A SCOTTISH invention that is spreading around the world and glories in all things moist and marshy celebrates its 21st birthday today.

International Bog Day started in 1997 after a global conference on bogs with ecologists and other scientists from all over the world was held in Scotland.

Now the event is marking its coming-of-age with half a dozen events in Scotland, plus bog celebrations in the rest of the UK, Ireland and across North America.

The idea of an event to get the message across that bogs are an important natural habitat – and a valuable resource in fighting climate change – was the brainchild of the Scottish Wildlife Trust charity. Threats to bogs globally include being drained for agriculture, peat digging for gardens, and encroaching trees.

The trust’s Rory Syme said: “The Scottish Wildlife Trust set up National Bog Day in 1991 as a way for the public to find out more about the peatlands and bogs around them."
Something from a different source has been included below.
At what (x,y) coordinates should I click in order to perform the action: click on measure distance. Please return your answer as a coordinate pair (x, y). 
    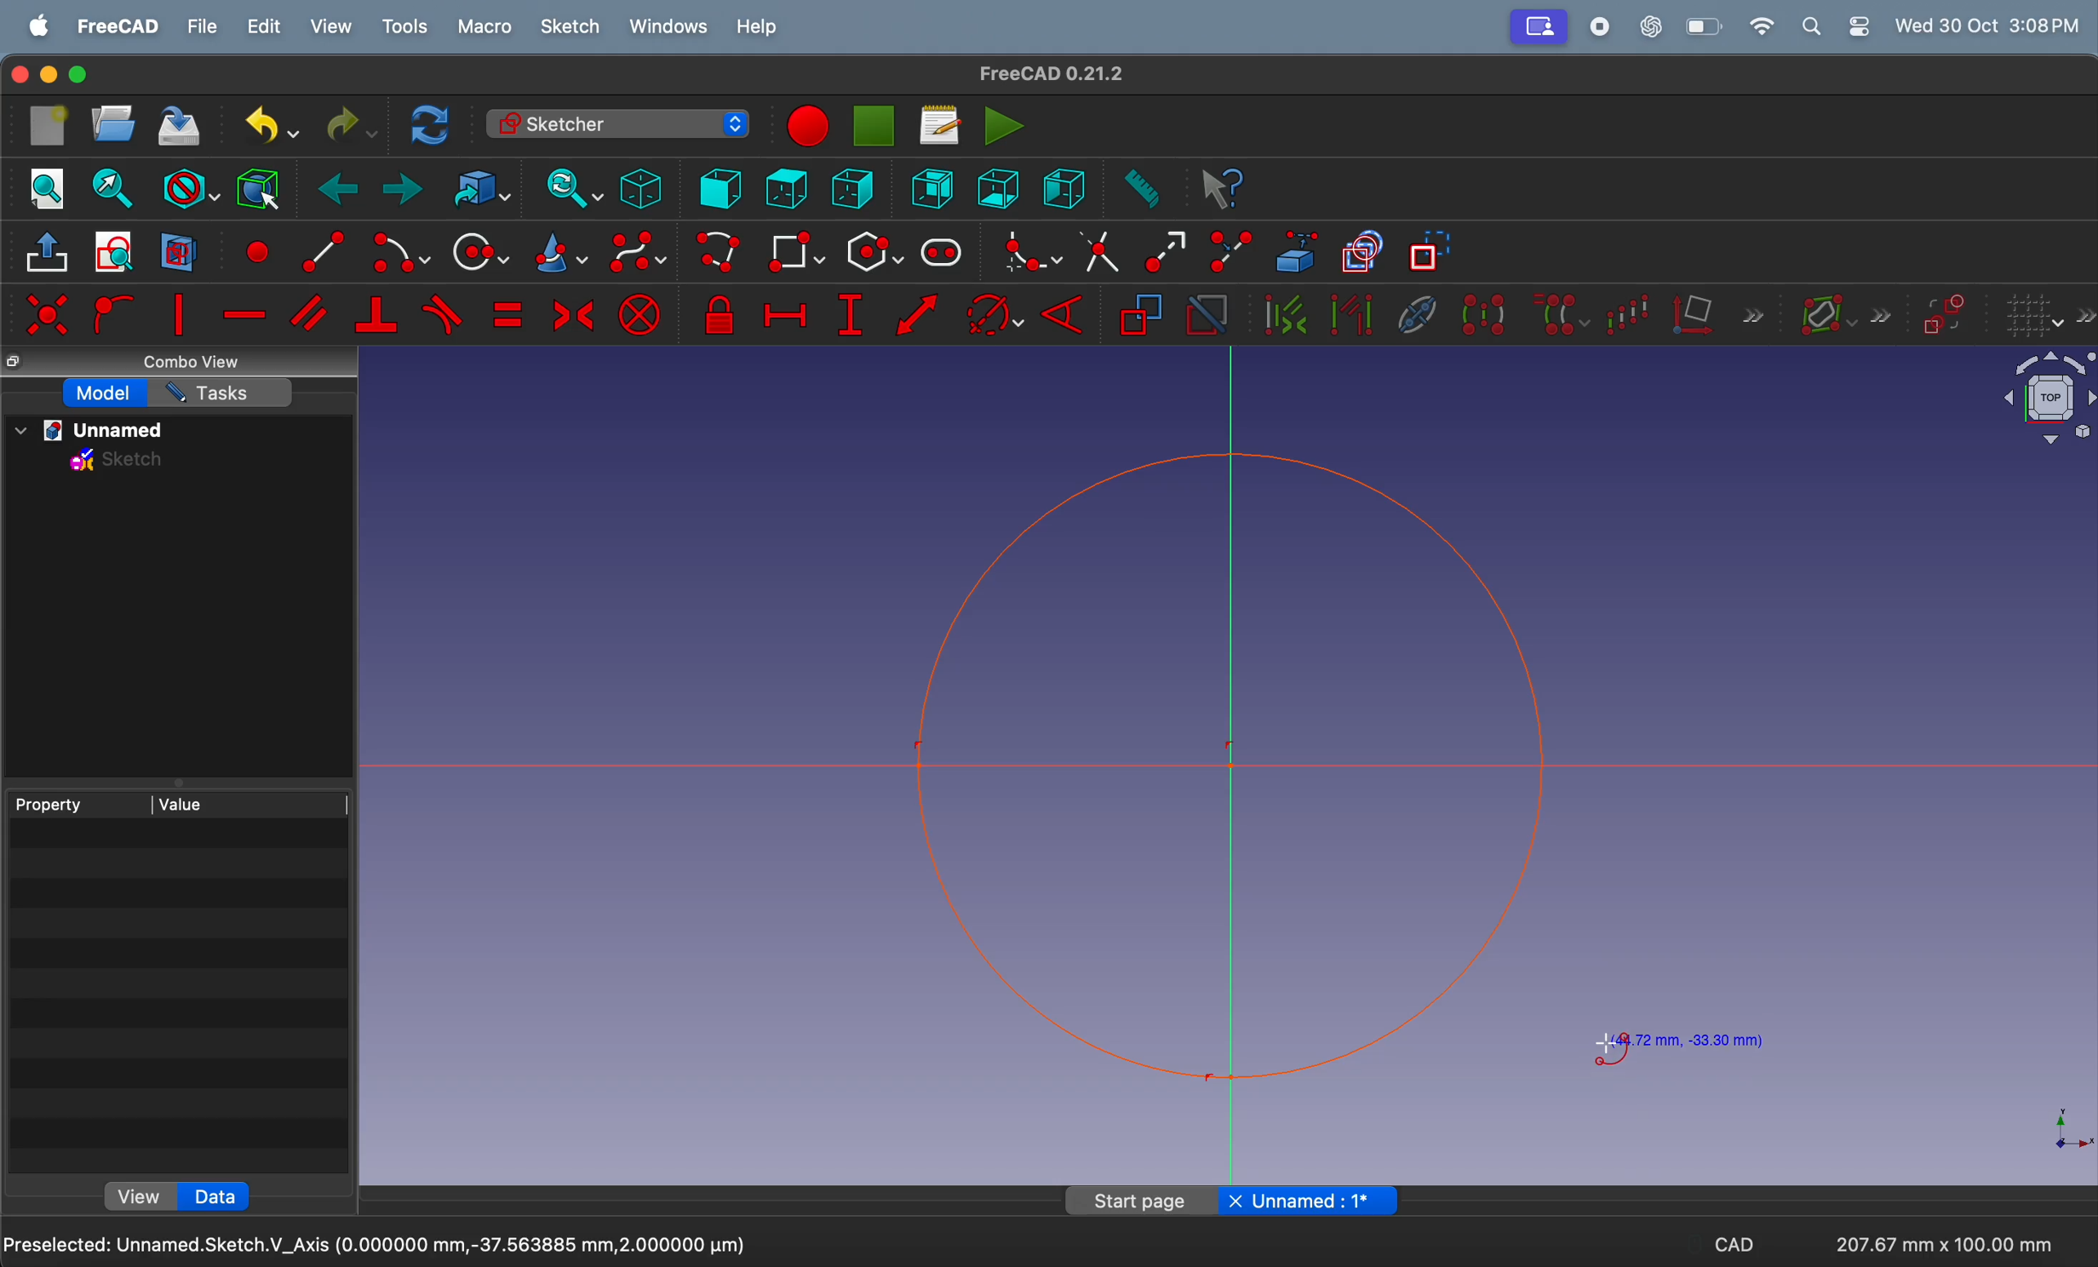
    Looking at the image, I should click on (1138, 190).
He added: “In 1996, the trust hosted a major international conference on peatlands here in Edinburgh. Experts and scientists came from all over the world to discuss the way forwards for peatlands.

“People at that conference heard that we were holding National Bog Day and took that back to their own areas like Ireland and the States, and started to run their own events on the same day, the fourth Sunday in July – and so from 1997 it became International Bog Day"

Unique plants found in Scotland’s bogs include species of the carnivorous sundew, which trap insects on sticky pads and then absorb them. They have evolved for the bog environment because the peat they grow on is so nutrient-poor they need vital foods from elsewhere.

Dr Tim Duffy is an ecologist who chairs the committee that runs the Red Moss of Balerno bogland nature reserve, and will be in charge of Bog Day events there today.

He encourages “bog lying”, getting up close and dirty with the peat, moss and the other plants.

He says: “Bogs can seem like bleak places but there is a lot of beautiful stuff going on in them, and amazing colours. Red Moss of Balerno may have got its name from the red sphagnum moss that grows here.

“People these days realise bogs are worth millions of pounds to the world as carbon sinks. The Scottish Government has put some useful amounts of money into bog restoration in Scotland, which is great. They are working on making some of our degraded bogs wetter to become proper carbon sinks again.”

Celebrations of International Bog Day today in Scotland include the event at Balerno and guided walks and bog activities at Portmoak Community Woodland in Kinross.